Lee ACTOR (b. 1952)
Concerto for alto saxophone and orchestra [22:38]
Dance Rhapsody, for orchestra [15:50]
Concerto for horn and orchestra [14:28].
Opening Remarks for orchestra [5:55].
Celebration Overture for orchestra [11:28].
Debra Richtmeyer (saxophone)
Karol Nitran (Horn)
Slovak National Symphony Orchestra; Slovak National Symphony Orchestra/Kirk Trevor
rec. June 2007-2010, Concert Hall, Slovak Radio, Bratislava.
NAVONA NV 5848 [70:00]
http://www.leeactor.com/
These works were written between 2007 and 2010. Actor began as violist with the Albany Symphony. He was a software engineer in Boston and then moved to California. He is associated with the Palo Alto and Saratoga orchestras. His music is tonal, accessible, bright and subtle.
The Sax Concerto opens in an atmosphere of dark striving. When the sax enters the darting athleticism and frictionless slide of the piece drifts between Glazunov and the minimalism of Philip Glass. The central adagio is a hesitant soliloquy that leads into a fine melancholy melody. The final allegro molto pads along purposefully and then uproariously. It sounds like Debussy at full pelt in the Images. Richtmeyer has a pleasingly liquid accent.
The Dance Rhapsody is a colourful and vivacious essay, very skilfully orchestrated and mixing play with the clinch and the drama of the dance. If we think of Rozsa's El Cid, Ravel and Frank Bridge there is nothing amiss in this and nothing against Actor.
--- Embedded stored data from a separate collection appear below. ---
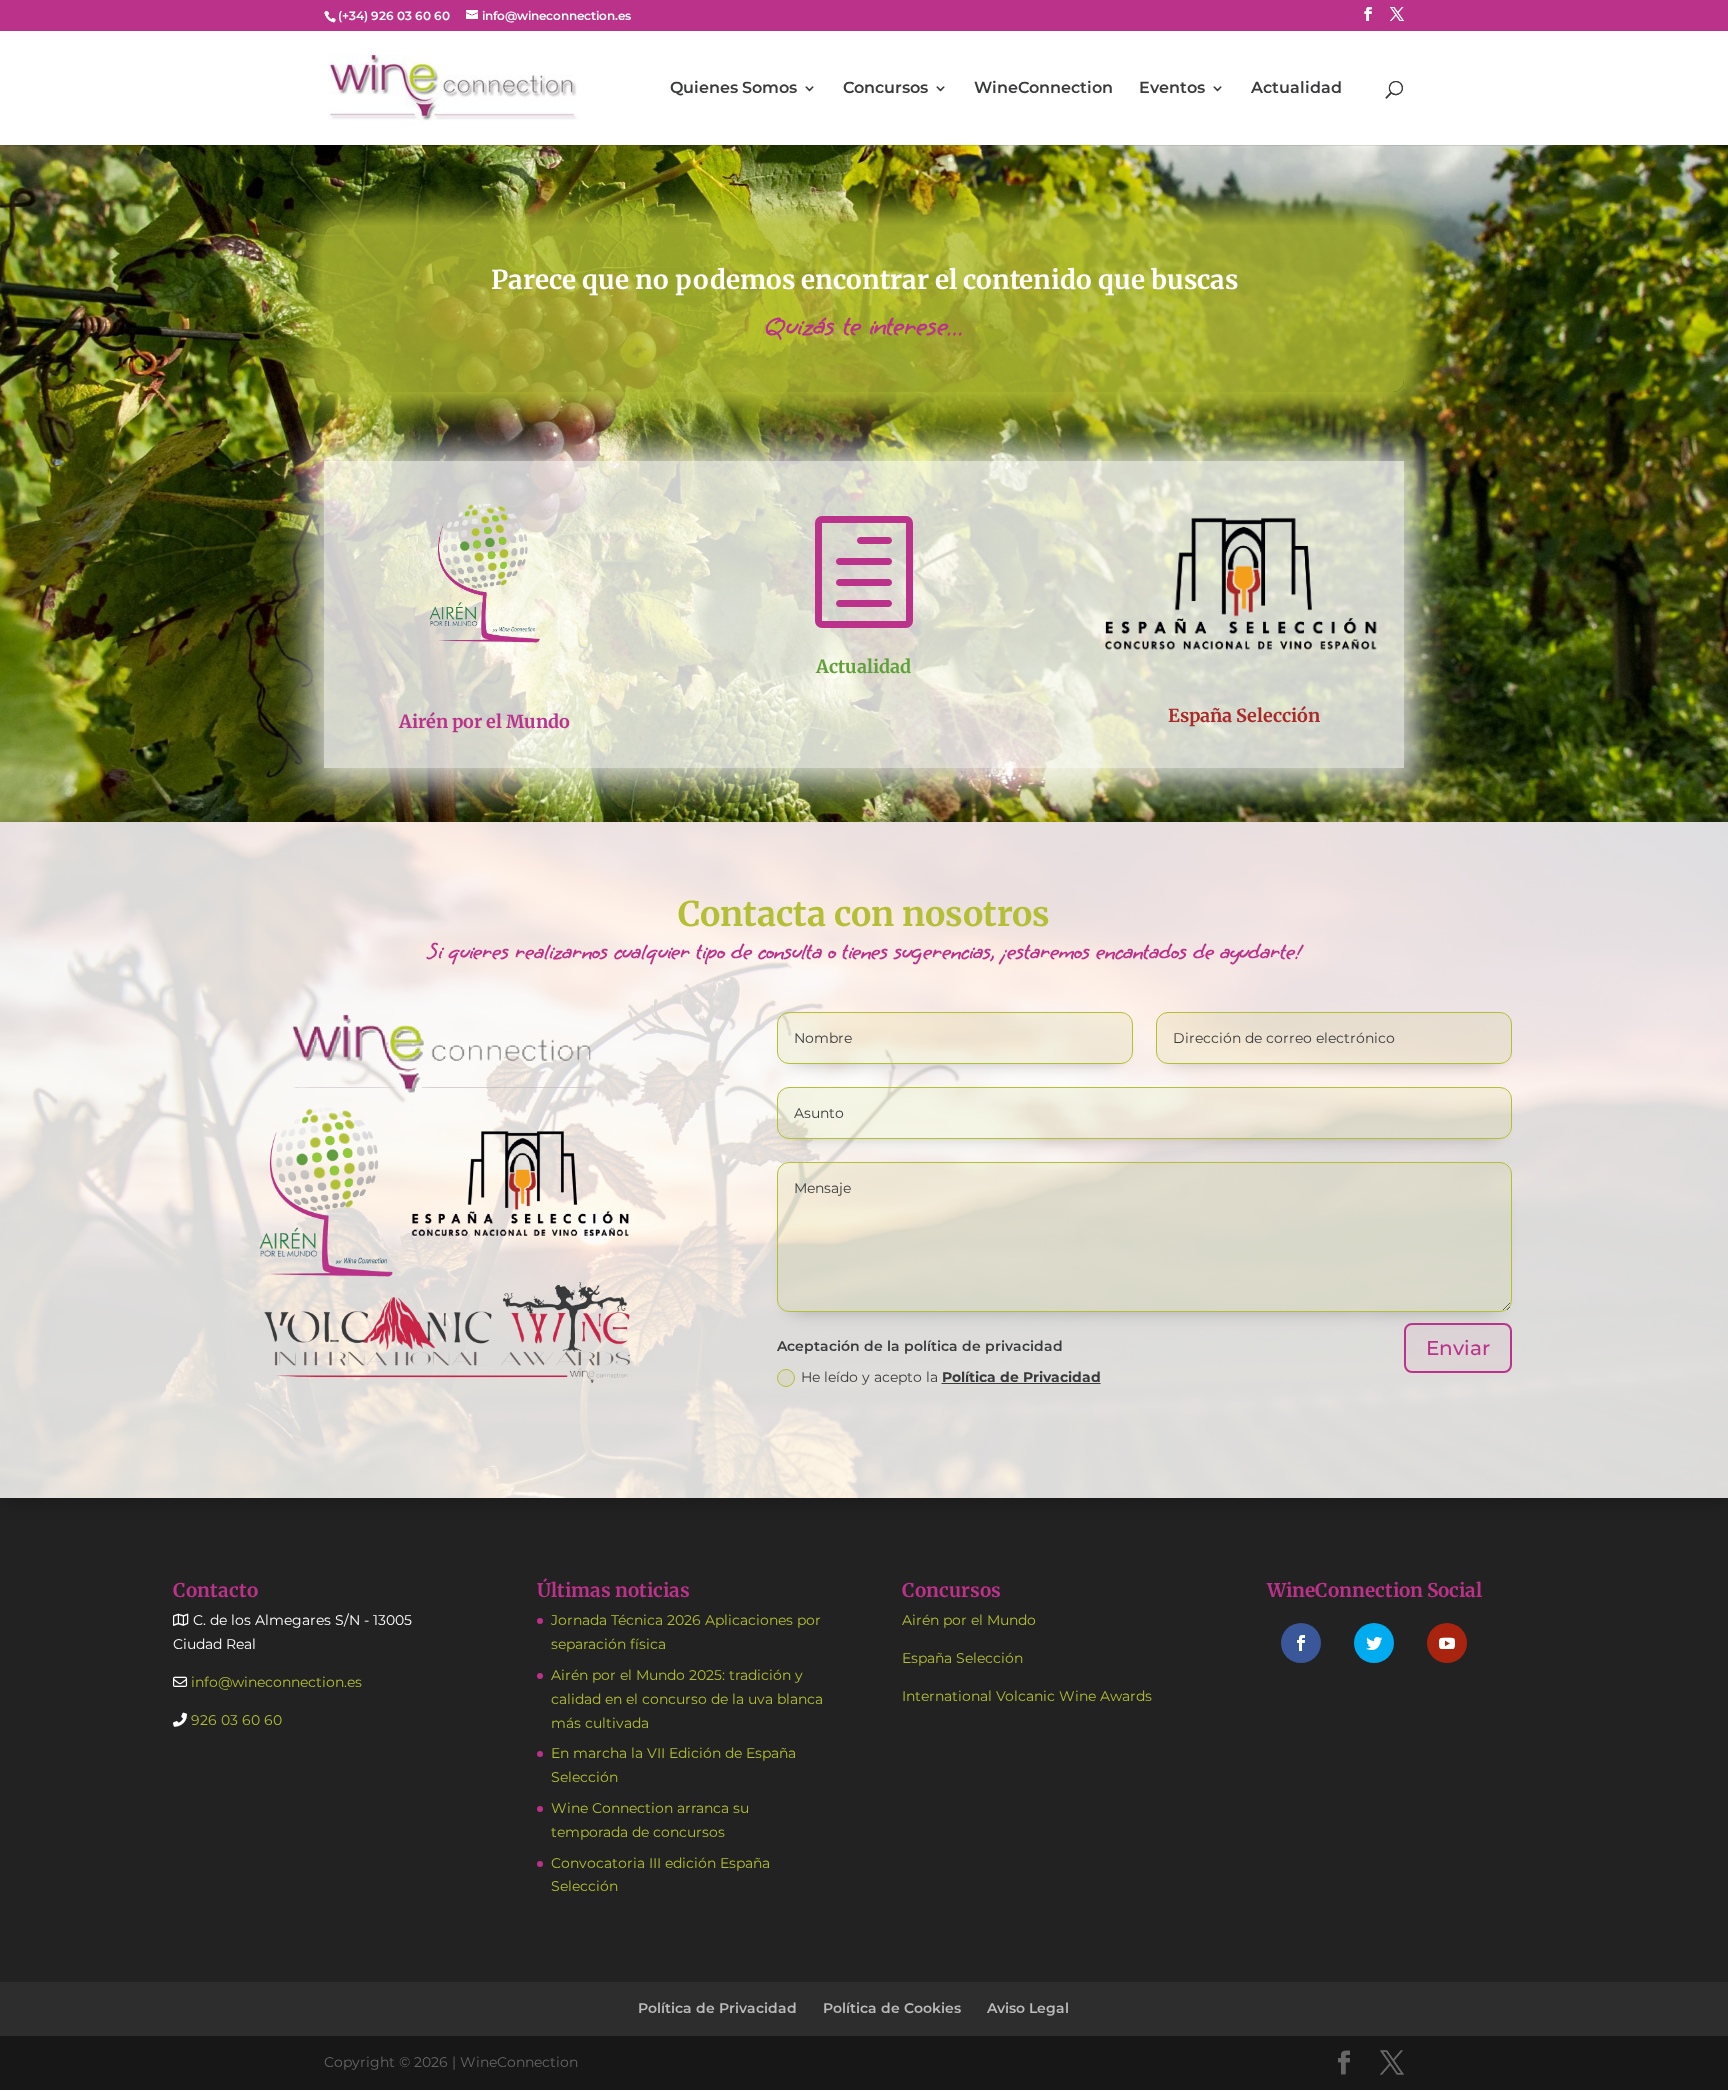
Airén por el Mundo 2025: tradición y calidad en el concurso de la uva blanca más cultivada (687, 1699)
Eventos (1172, 89)
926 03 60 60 (234, 1720)
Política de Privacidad (1021, 1377)
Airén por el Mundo (484, 721)
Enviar (1458, 1348)
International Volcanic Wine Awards (1027, 1696)
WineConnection (1043, 89)
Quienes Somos (733, 89)
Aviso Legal (1028, 2008)
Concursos (885, 89)
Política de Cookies (892, 2008)
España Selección (1244, 715)
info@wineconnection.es (274, 1682)
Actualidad (1296, 89)
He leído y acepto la (951, 1377)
The Horn Concerto is in three movements just like the Sax work. Nitran also has a tendency towards liquefaction. But this, like the other music here, is accessible and yet nuanced enough to engage the gears of interest … and more. The Adagio references the Barber equivalent and has a generally time-holding stilling tendency. It also reaches across towards the quieter episodes in Britten's Serenade. The finale bounces along euphorically yet is distinct from the hunting determination of the first movement.
Opening Remarks is the equivalent of one of Shostakovich's and Kabalevsky's knockabout concert-openers. It's a sort of Colas Breugnon but with a certain edginess.
The final Celebration Overture would have benefited from being placed first on the disc. This too has that jackanapes Til Eulenspiegel cheekiness. Its open-air oxygenated playfulness is equivalent to Moeran's Sinfonietta and Overture to a Masque but with some eccentric sinister episodes along the way.
It's all very attentively recorded too and the performances by two Slovak orchestras are alert. They show what I take, from the composer’s notes, to be fidelity to the scores.
The session venue is that Bratislavan equivalent of the one-time Kingsway Hall, the Concert Hall of Slovak Radio. The sound captured is impactful, laden with the fruit of instrumental character and transparent.
Rob Barnett
Tonal, accessible, bright and subtle.